Antes disso, os meses seguintes à divulgação da delação premiada da J&F, que implicaram Temer, concentravam os maiores valores liberados aos projetos dos parlamentares. Foram R$ 2,02 bilhões em junho e mais R$ 2,24 bilhões em julho.

Durante a votação da primeira denúncia baseada na delação, no dia 2 de agosto, o então ministro da Secretaria de Governo, Antônio Imbassahy (PSDB-BA), foi flagrado negociando a liberação de emendas com deputados da base aliada. “As emendas existem para serem executadas, independentemente de serem oriundas de parlamentar da base ou da oposição. Na época das votações, a oposição sempre vem com essa cantilena, mas na verdade esse trabalho deve ser permanente”, afirmou o atual titular da pasta, Carlos Marun (MDB-MS).

Saúde

Levantamento feito pelo jornal O Estado de S. Paulo nas mais de 7 mil emendas individuais que tiveram algum valor executado ao longo do ano mostra que 93,5% do desembolsado pelo governo foi para a saúde, única área cuja destinação é obrigatória por lei. Os dados são do Sistema Integrado de Planejamento e Orçamento (Siop).

Do R$ 1,36 bilhão que foi para a saúde, quase a totalidade (98%) serviu para apoio e manutenção de unidades em cidades indicadas por parlamentares. O deputado Domingos Neto (PSD-CE), por exemplo, direcionou R$ 11,28 milhões para abastecer os Fundos Municipais de Saúde de 36 prefeituras no interior do Ceará. Sua emenda foi a de maior valor pago no ano.

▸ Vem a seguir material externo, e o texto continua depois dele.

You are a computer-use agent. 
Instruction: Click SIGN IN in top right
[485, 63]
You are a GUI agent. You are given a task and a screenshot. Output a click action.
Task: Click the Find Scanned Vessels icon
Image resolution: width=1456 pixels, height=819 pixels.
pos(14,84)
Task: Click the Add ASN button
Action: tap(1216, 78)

A segunda área que mais teve emendas pagas foi agricultura, com R$ 39 milhões. A maior delas foi de outro governista, o deputado Valdir Colatto (MDB-SC), que conseguiu a liberação de R$ 2,34 milhões para 21 cidades de seu Estado – entre elas Cordilheira Alta, que recebeu R$ 341 mil para comprar uma escavadeira hidráulica, e Vargem Bonita, que teve R$ 253 mil para construir a Casa do Produtor, local que servirá para o comércio da produção agrícola.

Embora tenha sido o segundo órgão com o maior número de emendas individuais empenhadas no Orçamento do ano passado, o Ministério das Cidades não teve nenhuma delas pagas em 2017. O mesmo ocorreu com Transportes, Meio Ambiente e Transparência. Quando uma emenda é empenhada, mas não paga, ela fica na fila de pagamentos do ano seguinte, como restos a pagar.

Partidos

Na divisão por legendas, 72,8% das emendas empenhadas foram indicadas por parlamentares da base. O MDB foi o mais contemplado (R$ 1,032 bilhão). Parlamentares do PT, que tem a segunda maior bancada na Câmara, tiveram R$ 831 milhões. Na comparação com o que foi efetivamente pago, porém, a diferença é maior. Foi R$ 1,13 bilhão para parlamentares da base (75,8%), ante R$ 254,05 milhões (17,1%) para opositores. As informações são do jornal O Estado de S. Paulo.